The Group’s loan book grew by 120% from ZW$152.2m at 31 December 2018 to close at ZW$334.2m at 30 June 2019 as loan renewals by obligors came through at increased levels, whilst foreign denominated loans where translated at a higher rate at the end of the period. The non performing book for the Group at ZW$3.9m was 44% lower than ZW$7m as at 31 December 2018. The resultant non performing loans ratio for the half year ended 30 June was 1.2%, an improvement from 4.6% reported as at 31 December 2018.

Total deposits grew by 23% from ZW$433.0m as at 31 December, 2018 to close at ZW$533.8m as at 30 June, 2019.

Despite general liquidity pressure experienced during first quarter the Group was able to maintain an aggregate liquidity ratio above 80% throughout the period.

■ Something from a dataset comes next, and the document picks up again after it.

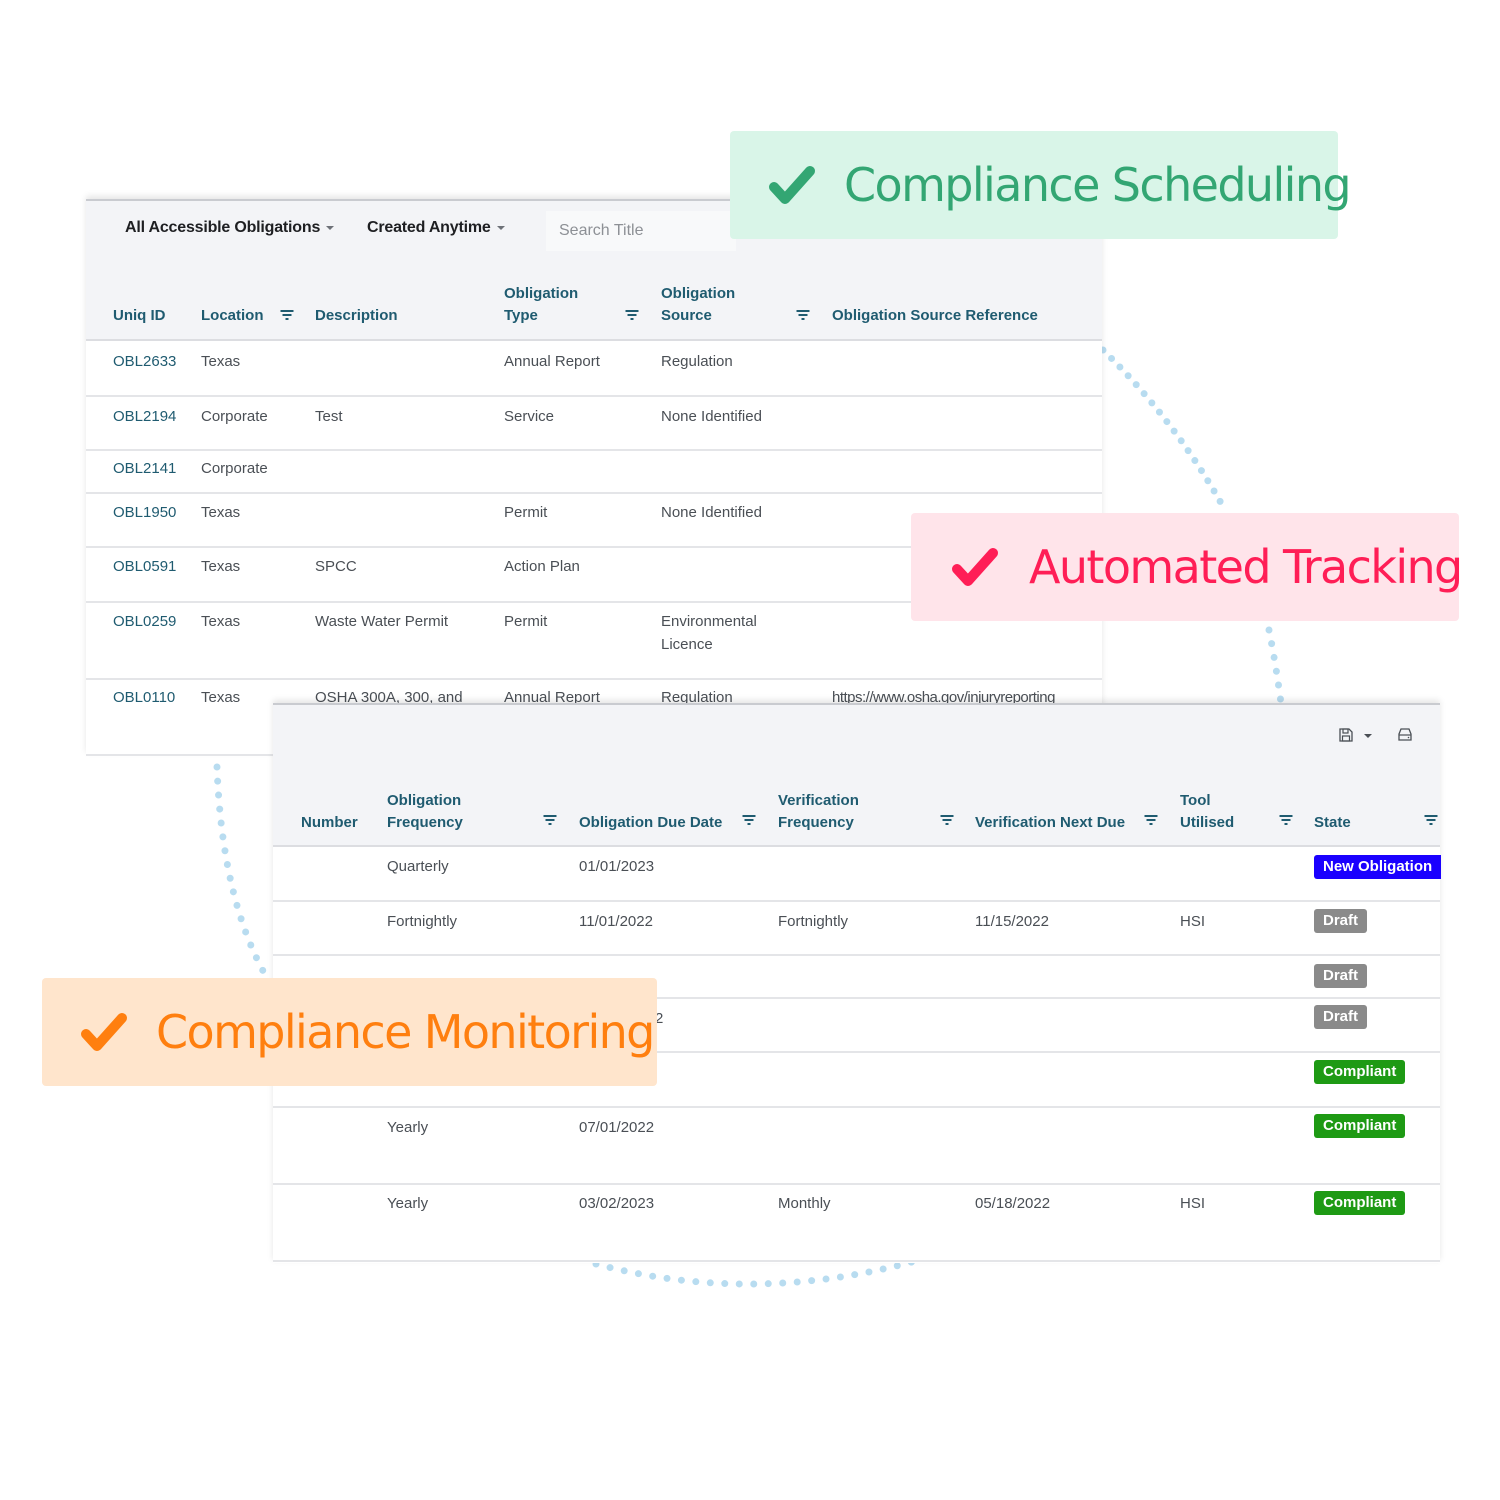  What do you see at coordinates (550, 821) in the screenshot?
I see `filter-obligation-frequency-icon` at bounding box center [550, 821].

The Group’s total equity increased by 152% from ZW$120.4m as at 31 December, 2018 to close the period at ZW$303.2m at 30 June 2019, driven by the positive period performance as well as the impact of the functional currency translation reserve.

Performance outlook

Financial performance in the near term is highly susceptible to volatility in macro-economic factors, particularly general price trends, availability and pricing of foreign currency, and market liquidity conditions.

Business update

Portfolio expansion:
Following the establishment of the mono-currency monetary framework through S1 142 on 24 June 2019 the Group launched Syfrets Bureau De Change on 2 August, 2019. This has expanded the network through which clients and the general public are able to undertake foreign currency transactions. This service will also be offered through selected retail partners in order to facilitate the smooth execution of in-store transactions. Work towards the launch of a refreshed autonomous micro-finance banking operation is at an advanced stage following a tactical retreat that was necessary to re-evaluate the market.

Delivery channels:
In order to remain connected with its clients, the group will soon offer its banking services through the “WhatsApp” social media platform. This product is currently at pilot stage. Additionally, a new Customer Contact Centre is at an advanced stage and will be commissioned during the third quarter.

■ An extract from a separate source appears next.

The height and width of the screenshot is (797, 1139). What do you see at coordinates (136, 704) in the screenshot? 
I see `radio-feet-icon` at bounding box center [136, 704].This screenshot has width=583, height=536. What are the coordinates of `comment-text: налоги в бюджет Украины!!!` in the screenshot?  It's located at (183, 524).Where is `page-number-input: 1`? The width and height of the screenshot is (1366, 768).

The Group is happy to report satisfactory progress in the re-establishment of international cards, having successfully run pilot tests with VISA.

Internal processes:
In response to the changing operating environment and attendant business threats, the Group has commissioned an Organisational Transformation Program which, inter-alia, seeks to re-evaluate the business model, processes and systems. An expected output of this exercise is an efficient business operation which leverages on technologies for cost efficiency and market penetration.

Acknowledgements

I would like to thank our valued customers for their continued patronage. I also thank staff and the management team for their commitment to the ZB brand. Lastly, I would like to thank the Board for its wise counsel.